Here, we bind the schema to the model so the LLM is instructed to return structured data.

prompt_template = ChatPromptTemplate.from_messages(
    [
        ("system", "You are a helpful Assistant."),
        ("human", "User info: {data}. Convert it into the given schema."),
    ]
)
chain = prompt_template | model_structured
structured_response = chain.invoke(
    {"data": "I am Abhinav Prasad, username abhi_pras, user id 123"}
)
print(structured_response)

Output:

id='123' name='Abhinav Prasad' username='abhi_pras'

The output is now a validated Python object instead of free text.

Structured Output Options

LangChain does not restrict structured output generation to Pydantic alone. While Pydantic models are commonly used because they provide validation and rich error handling, LangChain also supports other schema definitions.

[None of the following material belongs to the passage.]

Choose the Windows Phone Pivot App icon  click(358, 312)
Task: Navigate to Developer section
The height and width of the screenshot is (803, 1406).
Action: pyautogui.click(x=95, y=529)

You can define structured outputs using Python dataclasses when you want a lightweight structure without validation overhead. Alternatively, you can use TypedDict when you prefer static typing support without runtime validation. LangChain treats Pydantic models, dataclasses, and TypedDict schemas as valid structured output definitions, allowing you to choose the approach that best fits your application needs.

Creating Tools

Tools allow agents to call Python functions.

from langchain.tools import tool
@tool
def multiple_number(a: int, b: int) -> float:
    return a * b

The @tool decorator registers this function as a callable tool. The function signature and type hints tell the agent what inputs are required and what output to expect.

Creating an Agent

Agents combine a model with tools and reasoning logic.

from langchain.agents import create_agent
agent = create_agent(model=llm_model, tools=[multiple_number])

This creates an agent that can reason and decide when to call the multiplication tool.

agent_response = agent.invoke("Multiply 3 and 4")
for message in agent_response["messages"]:
    print(message.pretty_repr())

Output:

AI: Calling tool multiple_number with a=3 b=4
Tool Result: 12
AI: The result of multiplying 3 and 4 is 12.

The agent reasons about the request, invokes the tool, and uses the result to generate the final response.

Advanced Concepts

LangChain also supports advanced features such as tool runtime control, guardrails, middleware, human in the loop workflows, and execution interrupts.

Official documentation: https://docs.langchain.com/oss/python/langchain/overview

Conclusion

LangChain offers a practical and flexible way to build LLM-powered applications and agents. By composing prompts, models, chains, and tools, you can scale from simple experiments to production-ready systems. If you value flexibility, fast iteration, and powerful agent workflows, LangChain is an excellent starting point.